------ GIVEN DATA

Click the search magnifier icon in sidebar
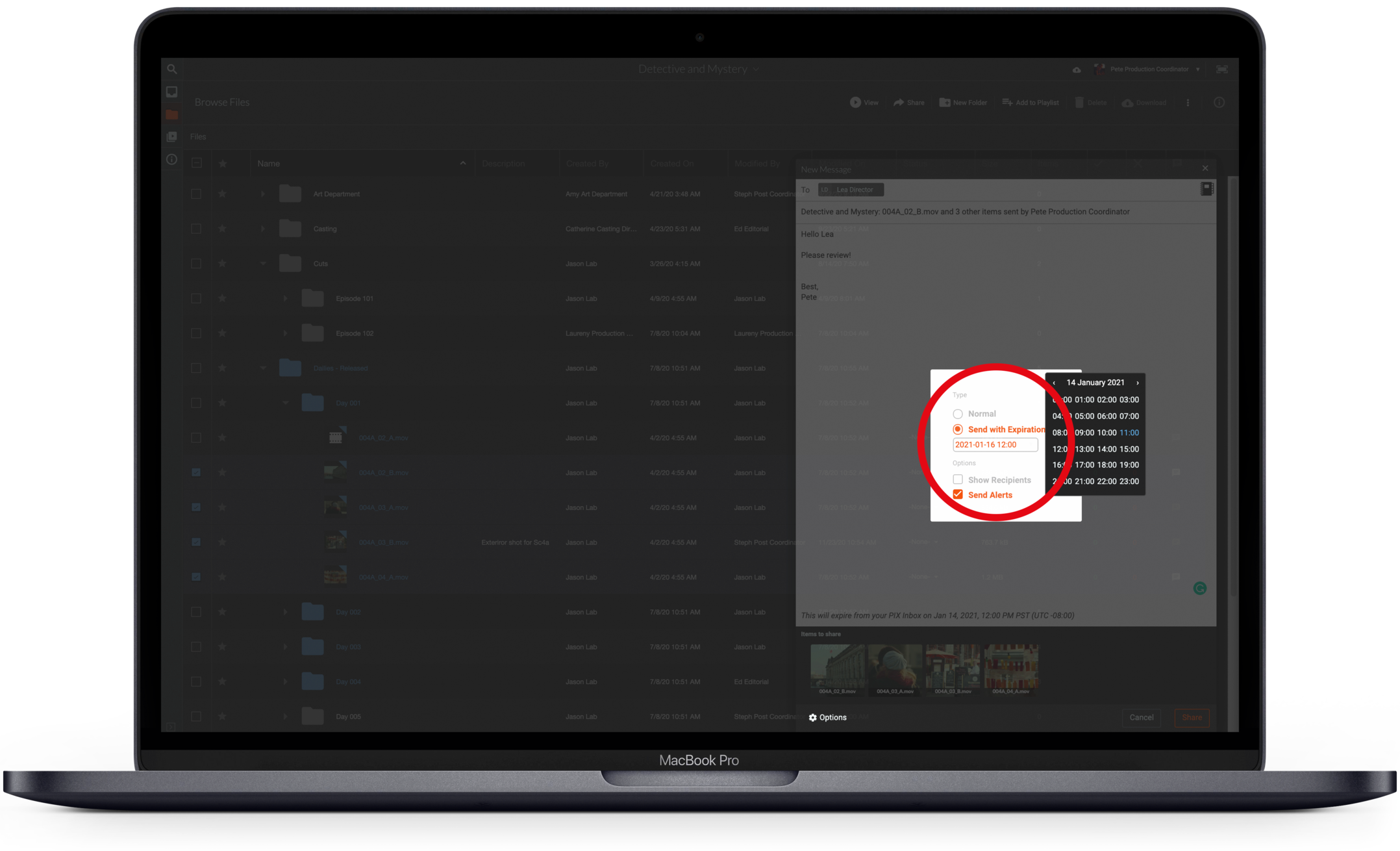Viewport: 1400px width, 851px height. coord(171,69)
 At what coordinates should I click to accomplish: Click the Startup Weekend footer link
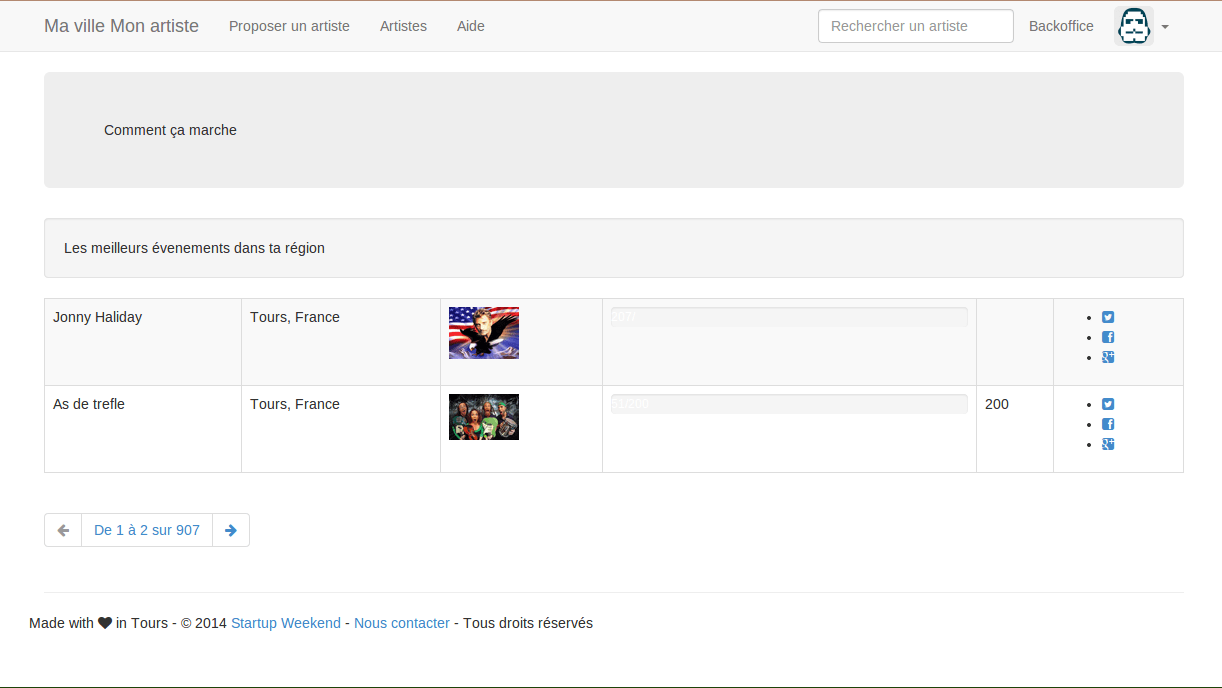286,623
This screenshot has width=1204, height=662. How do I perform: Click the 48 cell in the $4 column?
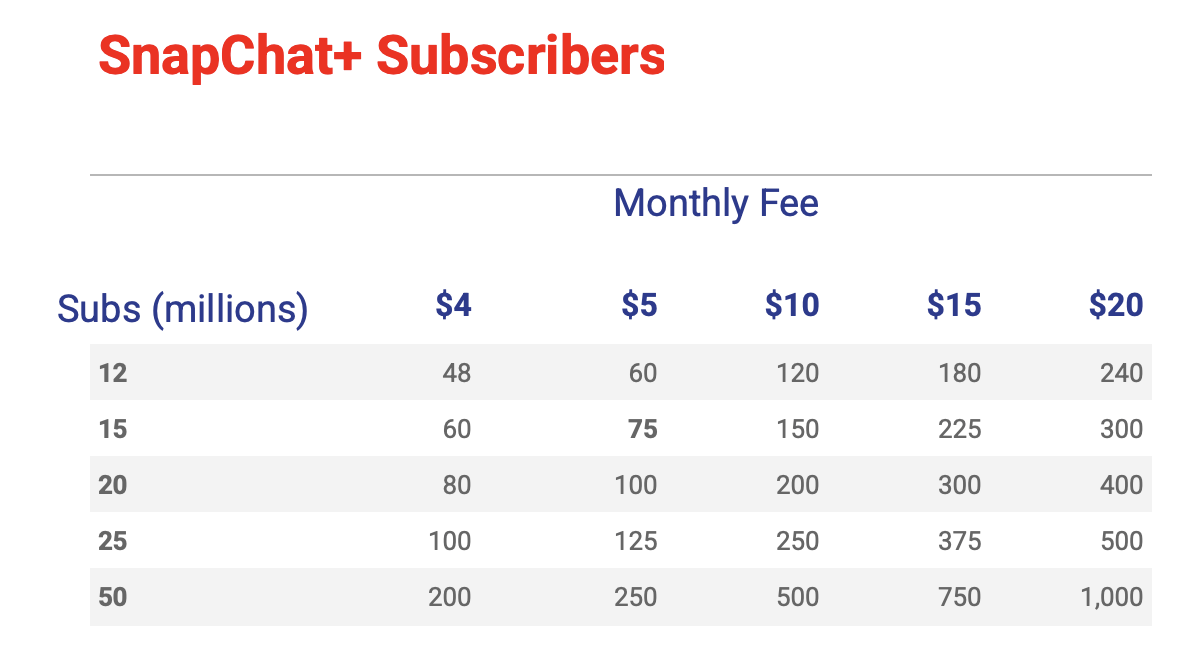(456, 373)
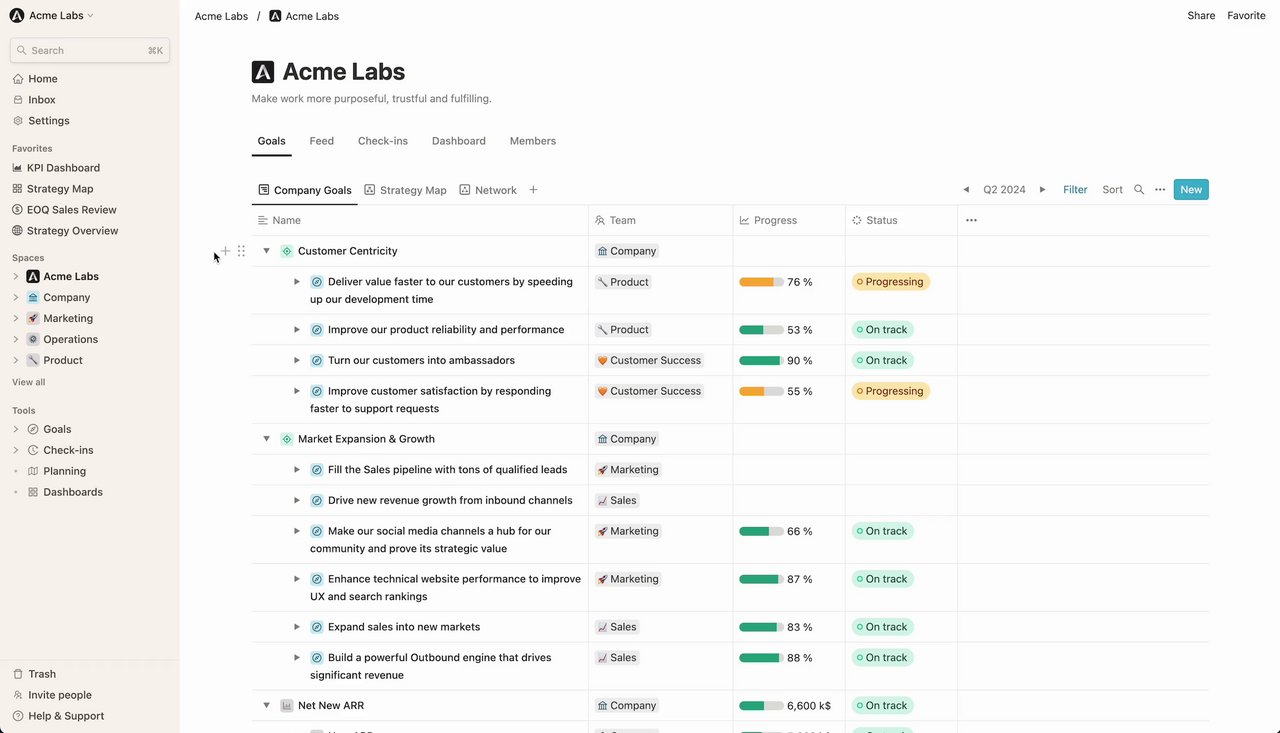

------------
------ GIVEN DATA

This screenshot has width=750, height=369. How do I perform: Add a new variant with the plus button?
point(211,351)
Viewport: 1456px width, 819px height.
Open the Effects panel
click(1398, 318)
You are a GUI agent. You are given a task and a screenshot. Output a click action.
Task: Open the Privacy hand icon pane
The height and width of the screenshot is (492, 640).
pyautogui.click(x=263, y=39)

------------

- _PROBLEM TO WORK ON_
Lay out the lines as a JSON list of strings, one string per line, starting with the line that contains "You are a GUI" and going on through the line that contains "pyautogui.click(x=263, y=39)". Leave out any blank lines.

- _SOLUTION BELOW_
[
  "You are a GUI agent. You are given a task and a screenshot. Output a click action.",
  "Task: Open the Privacy hand icon pane",
  "The height and width of the screenshot is (492, 640).",
  "pyautogui.click(x=263, y=39)"
]